Hi,
  This feedback is related to the autodiscovery draft.

Before reading on, I suggest anyone writing a specification of any kind actually learn a little about how to write good conformance criteria.

http://ln.hixie.ch/?start=1140242962&count=1

I do not believe it is at all useful for this spec to continue as either normative or informational. If it were to be published as informational, who would it's target audience be? What benefit would it provide to anyone? What purpose would it serve?

James M Snell wrote:
To document best practice as it relates specifically to syndication
feeds.

It's not entirely clear what that actually means. How would it be any different from, or more useful than, existing documentation on the subject that has been around for the past 3 or 4 years.

What we do need is a normative specification that clearly defines both document and user agent conformance requirements, and that really has to be in a normative specification. The only issue that then remains is where this should take place and, for reasons documented later in this e-mail, I strongly believe that HTML5 is the correct place for this to be defined.

For example, HTML5 says nothing about whether the relative order of feed autodiscovery links within a document is significant. The Atom autodiscovery draft, however, defines that the order is significant.

That can be considered a limitation of the HTML5 spec which can be addressed there. In fact, at the time of writing this, you've already raised the issue on the WHATWG list and it looks like its been resolved.


Note: The rest of this feedback is written as though this spec were still going to be published as a normative RFC, despite the suggestion that it be published as an informational item only or not at all. That's because I had most of it written before that suggestion and it's useful feedback anyway.


Feed autodiscovery should ideally be defined independent of the syndication feed format. It is illogical to have a separate autodiscovery spec for Atom [1] and RSS [2]. As far as autodiscovery is concerned, the only difference between these and any other format is the MIME type. But, if this spec is to continue, it should at least be renamed to "Syndication Feed Autodiscovery" or similar.


*Introduction*

The introduction should discuss the use of Atom, RSS and RDF Site Summary because they're all widely used and are relevant to anyone implementing autodiscovery. I suggest it also talk about the generic concept of what a syndication feed is (independent of the syntax) and only refer to Atom, RSS and RDF as examples.


*Notational Conventions*

This section should be titled "Conformance Requirements". It should make a clear distinction between user agent conformance and document conformance, and clearly explain the requirements for each.

If there are separate categories of user agents, then they should be defined here. For instance, a conformance checker would have different requirements from a web browser. e.g. A conformance checker must report errors to a user, whereas as a web browser isn't required to do so and may recover gracefully, in the way defined by the specification (where applicable).

It should state something like the following to define which sections are normative and non-normative.
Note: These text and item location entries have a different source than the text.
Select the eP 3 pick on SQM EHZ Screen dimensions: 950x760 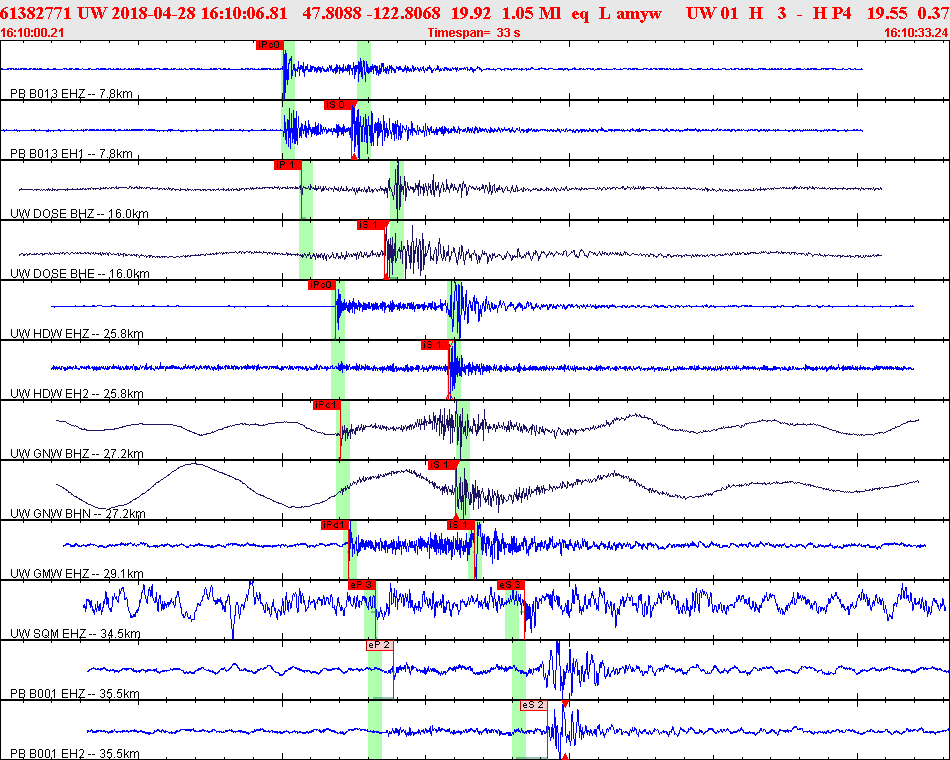pos(362,585)
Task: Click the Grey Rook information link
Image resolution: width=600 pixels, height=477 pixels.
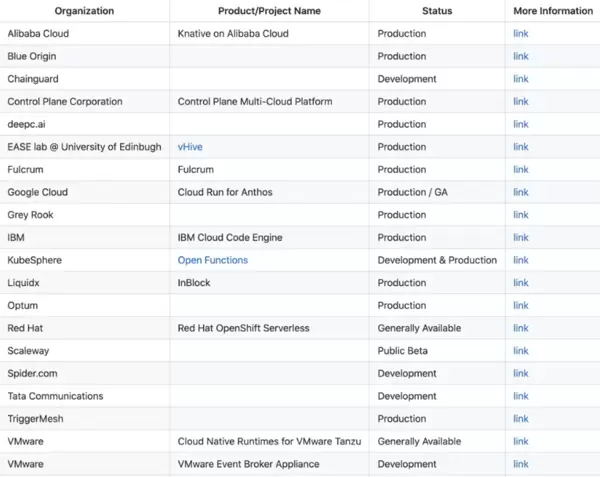Action: point(520,215)
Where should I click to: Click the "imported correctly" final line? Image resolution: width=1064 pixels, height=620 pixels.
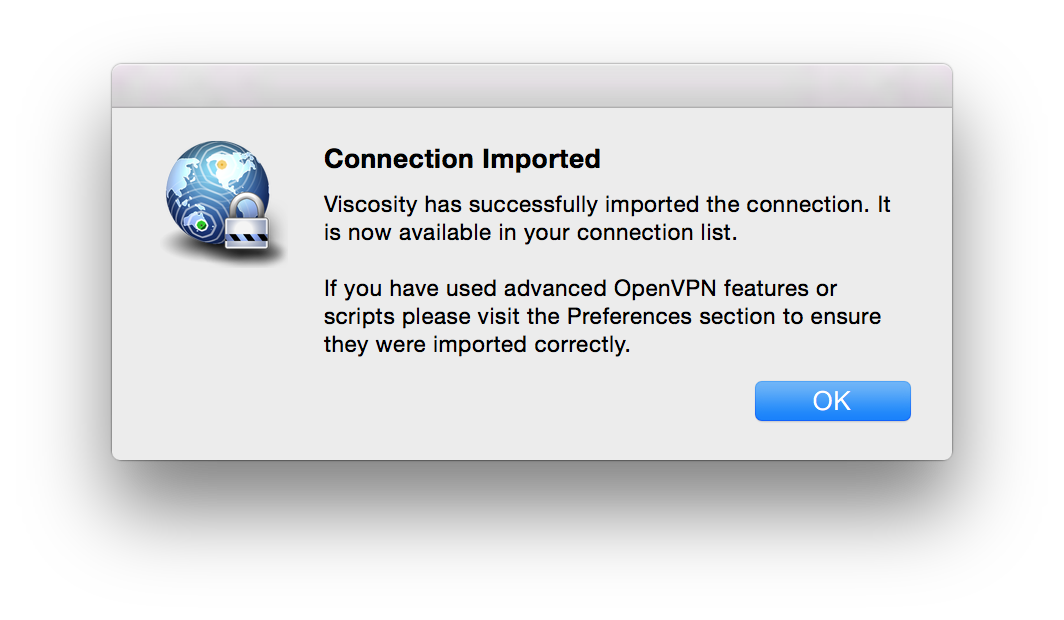[x=531, y=345]
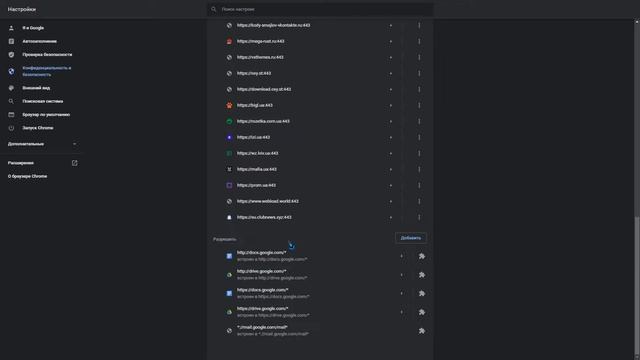Screen dimensions: 640x360
Task: Click the Добавить button
Action: 411,238
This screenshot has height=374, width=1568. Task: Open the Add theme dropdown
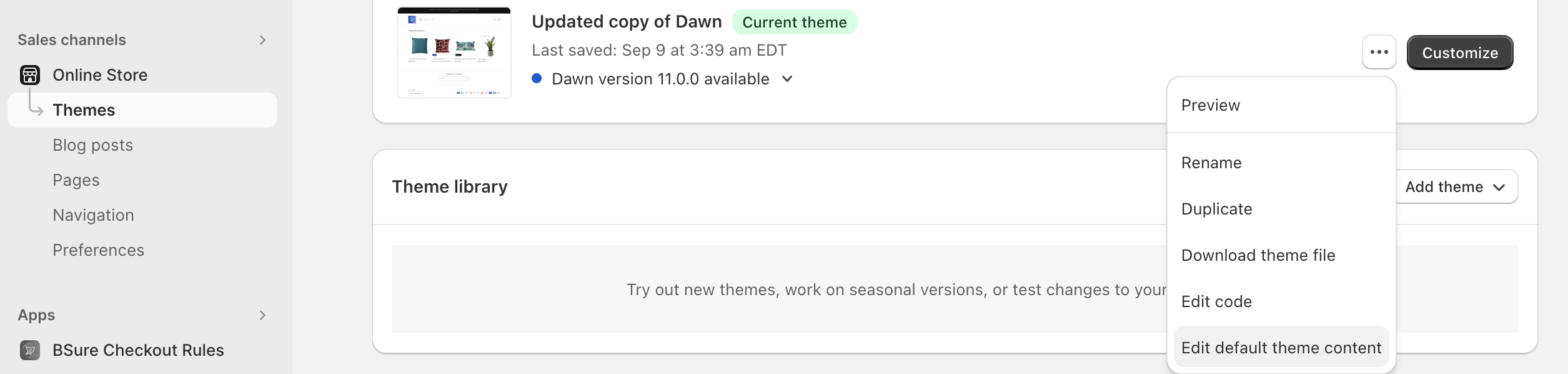[x=1456, y=186]
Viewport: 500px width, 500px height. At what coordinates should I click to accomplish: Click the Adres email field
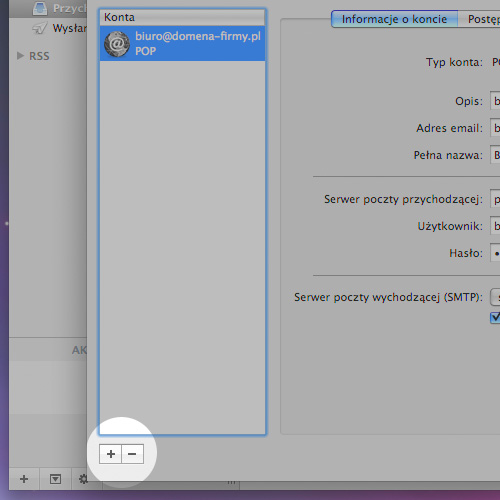coord(495,127)
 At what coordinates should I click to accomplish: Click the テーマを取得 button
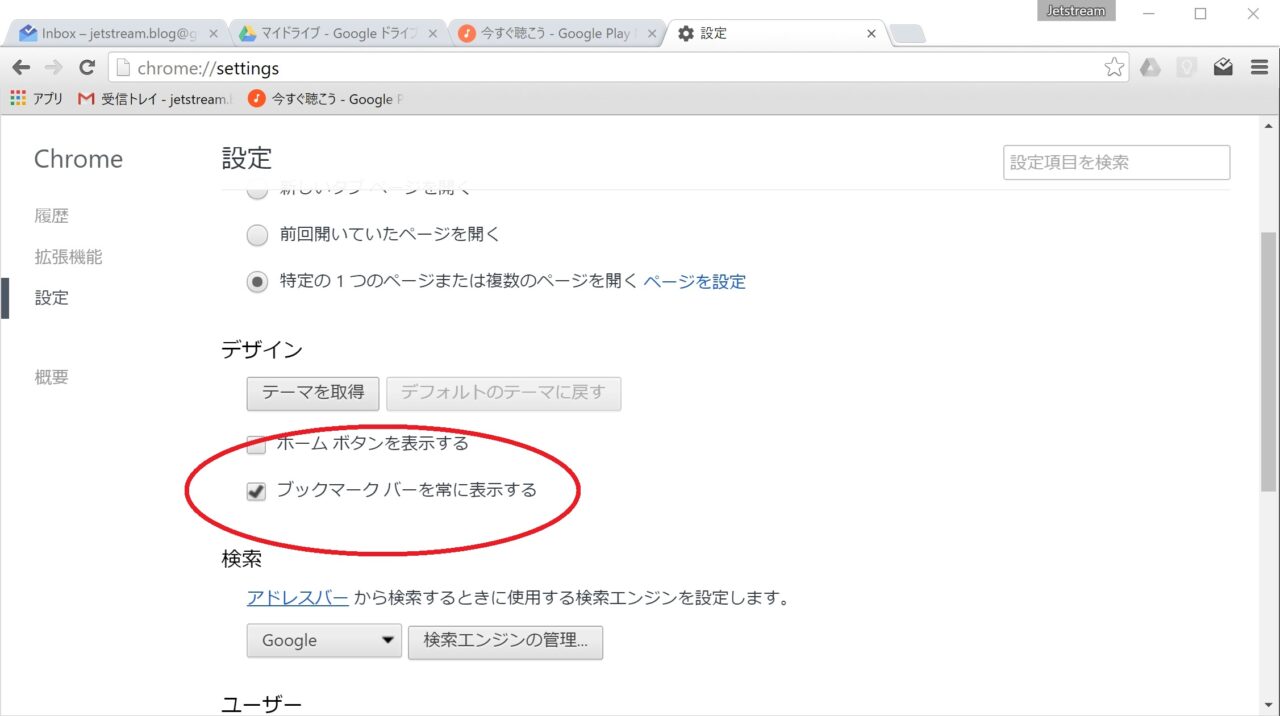[x=313, y=393]
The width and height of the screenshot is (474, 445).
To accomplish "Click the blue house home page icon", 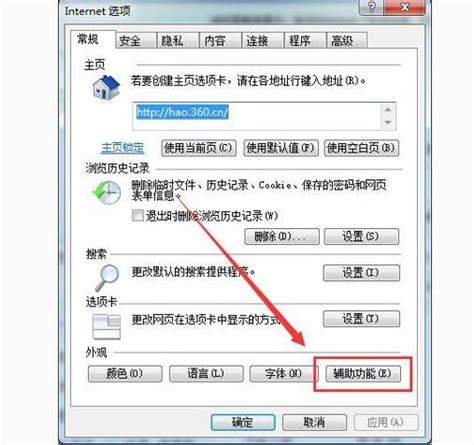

  All examples and notes in this specification are non-normative, as are
  all sections explicitly marked non-normative. Everything else in this
  specification is normative.


*Defintion of an autodiscovery element*

This should be moved to a separate definitions section (perhaps within the previous conformance requirements section). It does not belong in the Relationship to HTML and XHTML section. The definitions should also include other terms used throughout the spec, which are then used in the conformance requirements (see the writing specifications article linked above).

| An Atom autodiscovery element is a link element, as defined in
| section 12.3 of HTML 4 [W3C.REC-html401-19991224].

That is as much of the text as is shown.